D2.509 - Do macrophages modulate the response of injured bronchial epithelium after PM2.5 and microplastic exposure?

The toxic effects of air pollutants on the airway epithelium are associated with oxidative stress, pro-inflammatory responses, and tissue damage. In chronic exposure to noxious factors, repair processes are either insufficient or impaired. Crosstalk between the external environment and the internal tissue matrix in the respiratory tract occurs through transepithelial interactions with macrophages.The main aim of this study was to evaluate whether macrophages modify bronchial epithelial damage induced by particulate matter and microplastics in an in vitro model of lung injury.

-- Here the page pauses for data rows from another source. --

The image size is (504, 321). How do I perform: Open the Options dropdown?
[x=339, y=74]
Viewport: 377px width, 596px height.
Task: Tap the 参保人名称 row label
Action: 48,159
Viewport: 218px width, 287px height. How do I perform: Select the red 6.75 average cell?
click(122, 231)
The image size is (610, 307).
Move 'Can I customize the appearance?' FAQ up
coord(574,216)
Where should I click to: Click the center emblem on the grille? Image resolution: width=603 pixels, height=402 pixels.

Primary normal bronchial epithelial cells were cultivated at the air–liquid interface (ALI) under normal, acute (lipopolysaccharide (LPS)-treated), chronic (cigarette smoke extract (CSE)-treated for 14 days), and allergic (house dust mite (HDM) + IL-13-treated for 3 days) conditions. Cells were divided into two groups: uninjured or physically injured by a scratch. Subsequently, epithelial cells were co-cultivated with monocyte-derived macrophages and stimulated with microplastic fibres (200 µg/cm²) and PM_2.5 (50 µg per insert) applied to the apical surface of the epithelial layer for 48 hours.

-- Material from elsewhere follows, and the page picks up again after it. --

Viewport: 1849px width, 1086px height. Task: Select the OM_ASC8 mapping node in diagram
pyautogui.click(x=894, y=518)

We detected a significant increase in LDH release, indicative of enhanced cytotoxicity, in injured macrophage–epithelial co-cultures exposed to PM2.5, LPS in combination with PM2.5, as well as HDM/IL-13. Macrophage co-culture significantly attenuated IL-6 secretion by injured epithelial cells following exposure to microplastics under control conditions, LPS stimulation, combined LPS and microplastic exposure, and cigarette smoke extract (CSE) stimulation. In macrophages cultured in monoculture, exposure to PM_2.5 and microplastics significantly upregulated the expression of C15orf48 and IFN-γ mRNA.

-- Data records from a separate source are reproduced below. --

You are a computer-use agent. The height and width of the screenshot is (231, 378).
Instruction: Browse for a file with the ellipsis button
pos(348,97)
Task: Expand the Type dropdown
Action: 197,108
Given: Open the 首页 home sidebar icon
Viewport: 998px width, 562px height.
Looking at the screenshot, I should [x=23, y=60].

Co-cultivation with macrophages does not enhance epithelial cell viability following exposure to air pollutants; however, it attenuates the inflammatory response in injured respiratory epithelium after microplastic exposure. This suggests a potential protective role of macrophages in epithelial repair processes following microplastic-induced, but not PM_2.5-induced, injury.